Snapshot Restoration
- With auto-save snapshots enabled, switching to a prior snapshot first saves the current arrangement. (This should be logically equivalent to first Clear/Reset Zones, and then restore.)
- Restores zone configuration to the saved count and frames.
- Unminimizes all windows (tiled and floating) in parallel first, so users see new windows appear immediately.
- Current windows not in the snapshot are minimized afterward.
- Restore treats these programmatic minimizations as best-effort requests that must be verified: after each minimize, perform a short delayed AX minimized-state check (with a retry if needed) before finalizing restore cleanup for that window.
- Windows are pre-positioned (resized and moved) before unminimizing for smooth animation (see SPECIFICATION-IMPLEMENTATION.md).
- Restores any saved Sticky Resize remembered sizes for the snapshot’s windows, so manually resized windows return to their custom sizes when reactivated.

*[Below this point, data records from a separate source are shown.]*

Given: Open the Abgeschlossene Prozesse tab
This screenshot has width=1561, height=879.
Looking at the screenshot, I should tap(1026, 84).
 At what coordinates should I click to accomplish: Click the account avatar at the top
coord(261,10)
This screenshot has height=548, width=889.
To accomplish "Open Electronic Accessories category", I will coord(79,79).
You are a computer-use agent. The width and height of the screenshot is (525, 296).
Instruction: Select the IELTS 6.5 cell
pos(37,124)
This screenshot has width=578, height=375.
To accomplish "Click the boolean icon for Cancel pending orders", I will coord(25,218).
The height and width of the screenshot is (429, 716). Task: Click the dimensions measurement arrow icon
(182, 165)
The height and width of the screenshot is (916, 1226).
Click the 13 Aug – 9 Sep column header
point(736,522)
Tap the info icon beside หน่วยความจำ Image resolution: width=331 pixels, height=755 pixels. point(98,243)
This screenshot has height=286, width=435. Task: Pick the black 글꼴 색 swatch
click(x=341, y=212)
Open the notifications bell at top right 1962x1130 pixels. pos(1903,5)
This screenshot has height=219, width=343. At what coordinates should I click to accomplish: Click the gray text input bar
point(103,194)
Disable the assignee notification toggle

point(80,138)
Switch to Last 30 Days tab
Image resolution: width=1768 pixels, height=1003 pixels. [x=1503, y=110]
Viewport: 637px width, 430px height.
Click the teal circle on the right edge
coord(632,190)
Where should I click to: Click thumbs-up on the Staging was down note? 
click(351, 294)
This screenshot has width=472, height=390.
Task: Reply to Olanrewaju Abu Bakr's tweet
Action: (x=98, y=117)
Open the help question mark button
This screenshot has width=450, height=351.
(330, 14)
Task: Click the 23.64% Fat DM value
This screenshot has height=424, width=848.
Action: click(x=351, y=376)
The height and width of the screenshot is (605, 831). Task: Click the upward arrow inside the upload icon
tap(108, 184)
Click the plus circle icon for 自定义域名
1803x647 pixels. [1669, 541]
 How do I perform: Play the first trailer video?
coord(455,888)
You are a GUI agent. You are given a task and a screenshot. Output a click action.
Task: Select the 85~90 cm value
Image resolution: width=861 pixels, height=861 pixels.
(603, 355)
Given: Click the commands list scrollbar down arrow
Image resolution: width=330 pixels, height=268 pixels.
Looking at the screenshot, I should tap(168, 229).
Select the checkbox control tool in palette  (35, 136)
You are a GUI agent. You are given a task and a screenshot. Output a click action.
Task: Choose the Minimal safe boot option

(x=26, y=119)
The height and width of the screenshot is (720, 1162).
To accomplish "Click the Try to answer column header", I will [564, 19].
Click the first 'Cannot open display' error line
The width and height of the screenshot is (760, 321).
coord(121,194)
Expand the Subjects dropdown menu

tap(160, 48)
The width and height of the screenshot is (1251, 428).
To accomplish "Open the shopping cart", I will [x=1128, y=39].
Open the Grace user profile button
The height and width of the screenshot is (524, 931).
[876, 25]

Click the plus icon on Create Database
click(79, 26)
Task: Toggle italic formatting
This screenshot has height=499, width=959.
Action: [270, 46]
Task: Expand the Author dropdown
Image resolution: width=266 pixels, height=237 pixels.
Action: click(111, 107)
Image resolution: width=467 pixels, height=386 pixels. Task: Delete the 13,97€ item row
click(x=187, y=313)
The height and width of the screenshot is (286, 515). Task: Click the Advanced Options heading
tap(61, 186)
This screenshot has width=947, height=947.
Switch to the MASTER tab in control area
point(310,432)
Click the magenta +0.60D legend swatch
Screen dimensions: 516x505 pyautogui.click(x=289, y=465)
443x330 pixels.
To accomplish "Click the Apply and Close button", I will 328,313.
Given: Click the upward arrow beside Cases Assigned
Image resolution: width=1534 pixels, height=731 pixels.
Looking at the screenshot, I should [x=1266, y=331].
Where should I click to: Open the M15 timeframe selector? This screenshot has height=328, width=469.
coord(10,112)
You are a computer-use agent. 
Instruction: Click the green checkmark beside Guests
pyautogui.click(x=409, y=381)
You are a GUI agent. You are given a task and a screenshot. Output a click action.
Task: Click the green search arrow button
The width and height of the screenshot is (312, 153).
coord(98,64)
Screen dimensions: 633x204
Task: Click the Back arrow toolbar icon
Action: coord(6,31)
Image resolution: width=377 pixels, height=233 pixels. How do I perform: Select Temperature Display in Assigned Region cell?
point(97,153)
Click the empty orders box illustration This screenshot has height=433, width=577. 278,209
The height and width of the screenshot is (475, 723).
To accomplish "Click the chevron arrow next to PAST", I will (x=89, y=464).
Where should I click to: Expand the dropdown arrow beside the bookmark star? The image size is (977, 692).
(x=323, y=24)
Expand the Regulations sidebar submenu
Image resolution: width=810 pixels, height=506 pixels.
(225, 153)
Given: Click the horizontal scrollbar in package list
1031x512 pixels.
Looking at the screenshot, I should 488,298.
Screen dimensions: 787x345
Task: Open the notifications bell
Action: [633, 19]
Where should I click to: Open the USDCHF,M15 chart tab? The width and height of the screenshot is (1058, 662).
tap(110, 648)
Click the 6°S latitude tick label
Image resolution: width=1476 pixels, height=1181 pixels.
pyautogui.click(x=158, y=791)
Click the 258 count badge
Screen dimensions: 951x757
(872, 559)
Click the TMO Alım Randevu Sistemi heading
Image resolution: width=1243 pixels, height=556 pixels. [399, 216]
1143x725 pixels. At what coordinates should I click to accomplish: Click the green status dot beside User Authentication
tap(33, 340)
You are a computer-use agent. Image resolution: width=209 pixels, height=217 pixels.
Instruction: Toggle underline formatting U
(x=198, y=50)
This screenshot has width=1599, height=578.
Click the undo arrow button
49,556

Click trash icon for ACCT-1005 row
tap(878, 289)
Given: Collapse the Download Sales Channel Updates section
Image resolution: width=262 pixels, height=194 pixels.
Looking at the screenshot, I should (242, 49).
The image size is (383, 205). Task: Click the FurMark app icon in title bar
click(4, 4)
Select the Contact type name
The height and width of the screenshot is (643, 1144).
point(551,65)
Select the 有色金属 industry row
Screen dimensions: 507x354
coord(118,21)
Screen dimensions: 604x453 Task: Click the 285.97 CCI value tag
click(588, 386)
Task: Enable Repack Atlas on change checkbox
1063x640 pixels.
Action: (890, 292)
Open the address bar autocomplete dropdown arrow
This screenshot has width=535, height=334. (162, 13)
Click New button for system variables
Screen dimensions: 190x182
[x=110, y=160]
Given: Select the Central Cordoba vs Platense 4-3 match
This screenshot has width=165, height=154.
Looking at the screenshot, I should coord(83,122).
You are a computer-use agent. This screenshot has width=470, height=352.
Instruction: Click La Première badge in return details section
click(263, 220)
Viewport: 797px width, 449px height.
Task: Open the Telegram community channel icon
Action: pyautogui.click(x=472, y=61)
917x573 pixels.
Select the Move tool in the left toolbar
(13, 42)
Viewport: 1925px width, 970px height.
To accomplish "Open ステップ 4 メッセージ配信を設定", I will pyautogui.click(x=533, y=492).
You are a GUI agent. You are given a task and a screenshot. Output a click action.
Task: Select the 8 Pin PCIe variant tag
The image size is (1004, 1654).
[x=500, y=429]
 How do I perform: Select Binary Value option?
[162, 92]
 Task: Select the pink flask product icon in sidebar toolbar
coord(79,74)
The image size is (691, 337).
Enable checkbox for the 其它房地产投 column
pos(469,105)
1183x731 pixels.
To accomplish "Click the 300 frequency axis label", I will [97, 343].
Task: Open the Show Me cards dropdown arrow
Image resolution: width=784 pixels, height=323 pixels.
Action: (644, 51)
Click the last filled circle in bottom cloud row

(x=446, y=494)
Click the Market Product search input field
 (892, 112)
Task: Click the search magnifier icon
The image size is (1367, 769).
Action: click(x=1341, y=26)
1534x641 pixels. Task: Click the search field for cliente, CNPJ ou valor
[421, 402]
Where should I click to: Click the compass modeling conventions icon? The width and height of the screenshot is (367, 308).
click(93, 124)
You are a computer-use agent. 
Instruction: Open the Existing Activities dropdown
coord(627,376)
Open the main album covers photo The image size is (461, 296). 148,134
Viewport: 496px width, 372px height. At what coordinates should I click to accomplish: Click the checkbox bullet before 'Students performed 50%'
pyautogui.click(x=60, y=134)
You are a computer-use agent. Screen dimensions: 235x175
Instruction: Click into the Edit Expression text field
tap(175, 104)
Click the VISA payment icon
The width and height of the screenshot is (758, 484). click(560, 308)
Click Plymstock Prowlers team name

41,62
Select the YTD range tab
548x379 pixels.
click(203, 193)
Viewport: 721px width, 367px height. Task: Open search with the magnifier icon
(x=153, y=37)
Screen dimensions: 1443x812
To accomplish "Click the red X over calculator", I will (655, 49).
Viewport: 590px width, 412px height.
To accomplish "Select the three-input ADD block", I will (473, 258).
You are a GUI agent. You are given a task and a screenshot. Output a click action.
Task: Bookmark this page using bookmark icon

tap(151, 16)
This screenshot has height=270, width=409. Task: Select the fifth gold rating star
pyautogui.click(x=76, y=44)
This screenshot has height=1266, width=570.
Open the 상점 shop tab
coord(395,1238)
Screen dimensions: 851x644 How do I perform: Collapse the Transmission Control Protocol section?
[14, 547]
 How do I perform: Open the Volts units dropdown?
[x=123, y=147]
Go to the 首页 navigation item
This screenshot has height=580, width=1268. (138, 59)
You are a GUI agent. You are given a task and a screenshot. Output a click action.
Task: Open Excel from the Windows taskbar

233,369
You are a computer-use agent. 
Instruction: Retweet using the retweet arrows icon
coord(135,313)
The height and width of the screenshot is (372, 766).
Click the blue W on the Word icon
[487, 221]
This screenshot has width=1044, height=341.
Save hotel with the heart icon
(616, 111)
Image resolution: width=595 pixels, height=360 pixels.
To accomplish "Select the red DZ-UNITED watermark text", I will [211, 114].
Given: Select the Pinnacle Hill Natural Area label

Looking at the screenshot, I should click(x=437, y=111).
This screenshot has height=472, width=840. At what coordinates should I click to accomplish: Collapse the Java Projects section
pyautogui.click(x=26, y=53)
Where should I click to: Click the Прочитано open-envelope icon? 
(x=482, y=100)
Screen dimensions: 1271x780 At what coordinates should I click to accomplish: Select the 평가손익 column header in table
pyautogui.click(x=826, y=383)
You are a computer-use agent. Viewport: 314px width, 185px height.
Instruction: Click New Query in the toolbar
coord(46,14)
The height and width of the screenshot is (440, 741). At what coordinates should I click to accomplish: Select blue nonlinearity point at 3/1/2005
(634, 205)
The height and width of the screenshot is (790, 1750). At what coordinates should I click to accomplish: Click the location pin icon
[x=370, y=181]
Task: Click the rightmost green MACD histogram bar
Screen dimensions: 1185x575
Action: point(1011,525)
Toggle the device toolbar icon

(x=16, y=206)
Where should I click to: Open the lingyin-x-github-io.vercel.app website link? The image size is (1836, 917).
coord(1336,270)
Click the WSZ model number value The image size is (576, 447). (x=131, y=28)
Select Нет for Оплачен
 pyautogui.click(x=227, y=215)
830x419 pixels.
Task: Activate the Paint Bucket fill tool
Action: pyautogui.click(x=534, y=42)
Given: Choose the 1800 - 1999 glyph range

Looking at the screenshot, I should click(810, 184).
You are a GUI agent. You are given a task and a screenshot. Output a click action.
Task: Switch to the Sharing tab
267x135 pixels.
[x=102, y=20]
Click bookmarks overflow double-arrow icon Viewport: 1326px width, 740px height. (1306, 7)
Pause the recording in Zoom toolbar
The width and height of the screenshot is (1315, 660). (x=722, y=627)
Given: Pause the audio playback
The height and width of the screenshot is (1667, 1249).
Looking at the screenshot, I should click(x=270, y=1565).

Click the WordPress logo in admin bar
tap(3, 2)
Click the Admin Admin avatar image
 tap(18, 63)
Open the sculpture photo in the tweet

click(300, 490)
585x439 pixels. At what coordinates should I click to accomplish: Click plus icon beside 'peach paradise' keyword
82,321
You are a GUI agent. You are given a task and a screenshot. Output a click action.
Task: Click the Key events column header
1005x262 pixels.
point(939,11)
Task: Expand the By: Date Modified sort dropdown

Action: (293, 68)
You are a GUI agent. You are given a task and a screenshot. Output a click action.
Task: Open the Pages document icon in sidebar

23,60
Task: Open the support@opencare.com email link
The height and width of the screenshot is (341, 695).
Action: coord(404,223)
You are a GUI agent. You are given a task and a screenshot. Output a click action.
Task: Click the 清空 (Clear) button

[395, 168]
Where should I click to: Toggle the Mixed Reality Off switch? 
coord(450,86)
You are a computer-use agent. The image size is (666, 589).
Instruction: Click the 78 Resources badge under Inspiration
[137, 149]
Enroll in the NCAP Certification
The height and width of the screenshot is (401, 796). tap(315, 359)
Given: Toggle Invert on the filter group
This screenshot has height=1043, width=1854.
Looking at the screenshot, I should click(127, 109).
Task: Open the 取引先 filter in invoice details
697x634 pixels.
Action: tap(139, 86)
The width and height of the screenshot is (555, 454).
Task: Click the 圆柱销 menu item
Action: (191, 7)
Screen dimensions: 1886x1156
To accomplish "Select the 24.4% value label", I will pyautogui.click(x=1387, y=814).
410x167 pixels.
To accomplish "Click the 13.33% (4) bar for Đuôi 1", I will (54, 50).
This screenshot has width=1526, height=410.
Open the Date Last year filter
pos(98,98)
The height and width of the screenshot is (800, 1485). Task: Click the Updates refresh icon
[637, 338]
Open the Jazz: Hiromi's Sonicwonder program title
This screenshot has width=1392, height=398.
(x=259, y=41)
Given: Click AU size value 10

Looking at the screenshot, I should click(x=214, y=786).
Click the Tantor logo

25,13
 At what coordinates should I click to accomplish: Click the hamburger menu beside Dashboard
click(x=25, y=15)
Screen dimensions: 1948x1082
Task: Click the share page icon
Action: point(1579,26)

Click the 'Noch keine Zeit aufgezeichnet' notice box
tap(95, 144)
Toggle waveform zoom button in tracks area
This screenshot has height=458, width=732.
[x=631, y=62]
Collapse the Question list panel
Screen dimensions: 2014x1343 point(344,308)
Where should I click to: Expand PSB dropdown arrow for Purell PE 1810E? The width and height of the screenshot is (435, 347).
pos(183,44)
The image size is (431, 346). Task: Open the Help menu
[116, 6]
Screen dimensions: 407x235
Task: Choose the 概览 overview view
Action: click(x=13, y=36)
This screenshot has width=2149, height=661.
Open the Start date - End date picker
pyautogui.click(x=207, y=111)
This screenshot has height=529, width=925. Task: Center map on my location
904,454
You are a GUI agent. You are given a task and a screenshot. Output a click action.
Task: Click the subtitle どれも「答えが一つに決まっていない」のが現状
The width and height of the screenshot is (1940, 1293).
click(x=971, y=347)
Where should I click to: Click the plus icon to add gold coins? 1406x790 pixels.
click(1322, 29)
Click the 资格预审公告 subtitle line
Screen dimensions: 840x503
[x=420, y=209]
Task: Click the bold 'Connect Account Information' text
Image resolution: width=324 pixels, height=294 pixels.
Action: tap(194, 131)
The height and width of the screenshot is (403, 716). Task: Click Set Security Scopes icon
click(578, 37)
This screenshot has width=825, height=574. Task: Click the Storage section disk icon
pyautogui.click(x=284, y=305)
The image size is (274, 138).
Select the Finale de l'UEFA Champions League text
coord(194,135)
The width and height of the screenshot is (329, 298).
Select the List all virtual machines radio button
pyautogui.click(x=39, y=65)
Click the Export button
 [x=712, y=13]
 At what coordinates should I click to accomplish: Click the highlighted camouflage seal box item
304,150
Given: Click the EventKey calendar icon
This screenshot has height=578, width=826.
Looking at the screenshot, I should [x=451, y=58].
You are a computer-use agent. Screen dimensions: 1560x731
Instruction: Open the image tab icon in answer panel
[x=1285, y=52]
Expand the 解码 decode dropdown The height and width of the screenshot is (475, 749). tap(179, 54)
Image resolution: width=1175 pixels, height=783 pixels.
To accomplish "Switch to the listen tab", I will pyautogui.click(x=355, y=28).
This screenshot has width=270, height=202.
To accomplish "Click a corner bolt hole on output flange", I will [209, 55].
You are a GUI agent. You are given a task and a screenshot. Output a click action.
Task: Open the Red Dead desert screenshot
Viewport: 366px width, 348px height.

- Activates the previously active window.
- Targeting after restore:
- If the current target is on the restored screen, apply standard targeting rules (prefer lowest-index empty tiling zone, or floating zone if all tiling zones are filled).
- If the current target is on another screen, leave targeting unchanged.
For floating zone protection and notification suppression details, see SPECIFICATION-IMPLEMENTATION.md.